On March 31, 2010, Medley reported that the value of its net assets fell to $ 278 million, with the financial stipulation that a drop below $ 275 million over two consecutive quarters would violate the trust deed and grant bondholders the option of placing S & P Maalot estimated two weeks ago that Medley would not meet the conditions at the date of publication of the financial statements at the end of June.As a result, the debt rating of the bonds was reduced from A- to BBB-minus, while the rating was added to the watch list with negative implications, and the bond’s trustee raised various claims against the company and demanded a solution to the situation. As a result, negotiations were held quickly and intensively between the parties, when representatives of Medley came to this end in Israel and even appeared at a tense meeting that took place a week ago. The quick result indicates that the order, even with an American company, can be achieved within a short time.The trustee and the holders of the Medley Capital bonds are represented by attorneys Raanan Kalir and Alon Binyamini of the firm of Erdinast Ben Nathan Toledano & Co.. Medley is represented by attorneys Aharon Michaeli and Udi Rosenthal of Goldfarb Seligman.

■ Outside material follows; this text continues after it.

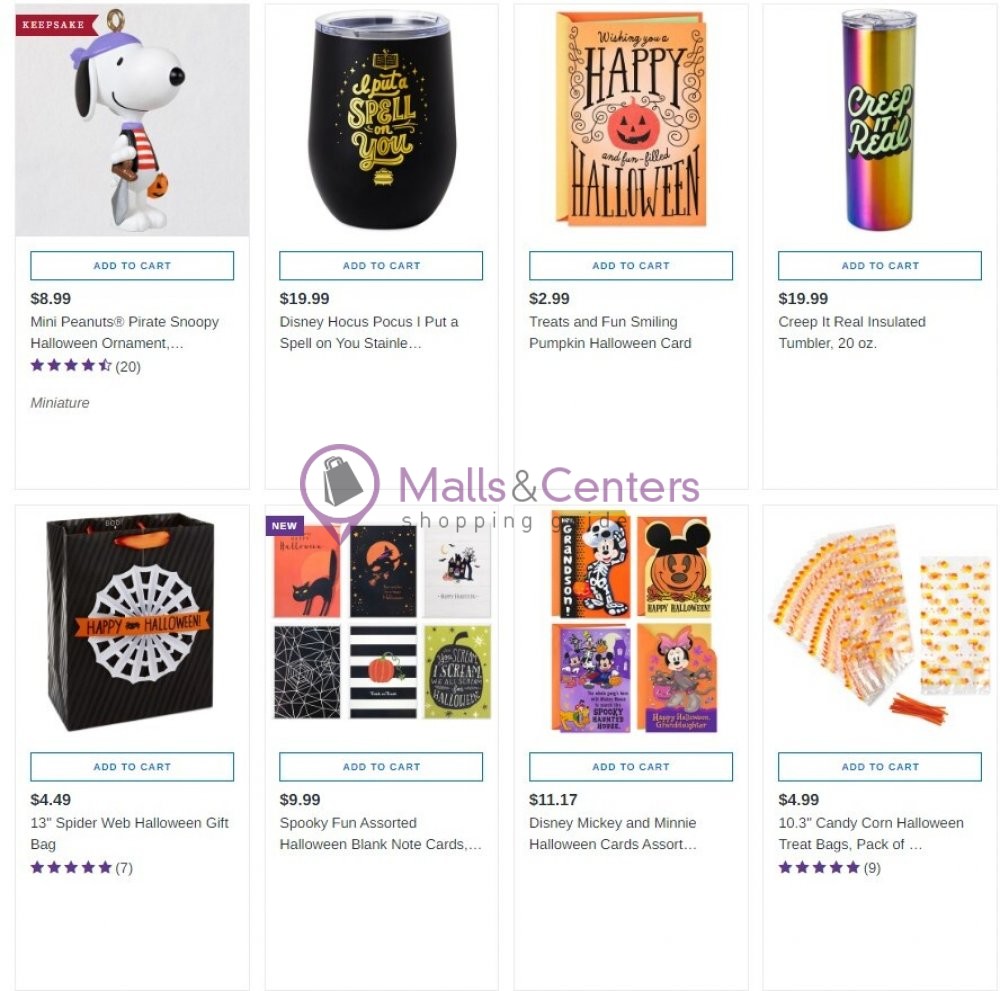Open Creep It Real Insulated Tumbler product page
1000x991 pixels.
pos(852,332)
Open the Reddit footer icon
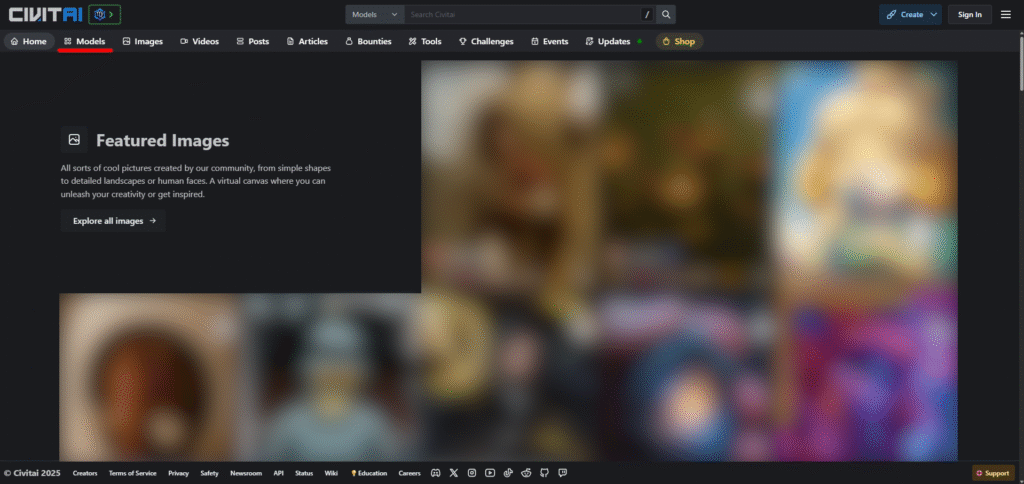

“The great speed with which the company’s management reached agreement with the trustee is precedent-setting and reinforces the trust between the parties, the recognition of the advantages of the merger and the recognition of the advantages inherent in shortening the duration and providing collateral,” said Sharon Zaorbach, CEO of MNS. The positive opening in the capital market this morning – a 14% rise in the price of the dollar bonds – indicates a positive feedback that the market is giving the move. Reports: Broadcom in talks to acquire Symantec security companyAccording to reports at Bloomberg and other sites, the two could reach an agreement within a few weeks. According to the Financial Times, the purchase could be more than $ 15 billion. Symantec is the world’s largest maker of cyber software, providing products and services to over 350,000 organizations and 50 million people
Broadcom is in advanced negotiations to acquire Symantec, according to Bloomberg and other sites, and the two may reach an agreement within a few weeks. According to the Financial Times, the purchase price could be $ 15 billion or more. Shares in Symantec last night rose 22% after trading hours following reports, but Broadcom fell 4%.The planned acquisition is part of Broadcom’s attempt to diversify its business beyond the chip industry. Last year Broadcom acquired another software company, CA Technologies, for $ 19 billion. Broadcom also tried to acquire the Qualcomm chip company, but failed when the deal was halted by US President Donald Trump. If the deal actually takes place, it is an acquisition by Broadcom(300.92 + 0.18%)Since Symantec(22.73 + 1.11%)Is the world’s largest maker of cyber software, providing products and services to over 350,000 organizations and 50 million people, but Symantec faces many challenges now. The company is facing increasing competition in the industry, loss of market share in the core areas of its operations, and a series of senior executives who left the company, including former CEO Greg Clark, and now operates without a CEO.If the acquisition goes ahead as planned, Broadcom will likely have to slash Symantec’s spending while maintaining stable revenues. Currently, the companies have not responded to reports of their contacts
In 2011 Intel also made a similar move when it acquired McAfee for $ 7.7 billion, but in 2016 it sold most of its shares to TPG for $ 4.2 billion.Broadcom has a development center in Israel with hundreds of employees, and last year it announced the establishment of a new building in a unique model of activity within the Faculty of Engineering at Tel Aviv University, which will unite its employees in Airport City, Tel Aviv, Herzliya, Raanana and the Universe. Its center in Nazareth, where several dozen employees are employed.Broadcom began operations in Israel in 2000, and made 13 acquisitions in Israel, including the acquisition of BroadLight for $ 195 million (2012) and the acquisition of Provigent for $ 313 million (2011). Symantec also made four acquisitions in Israel, the latest in February when it bought Lumenit Security for $ 200 million.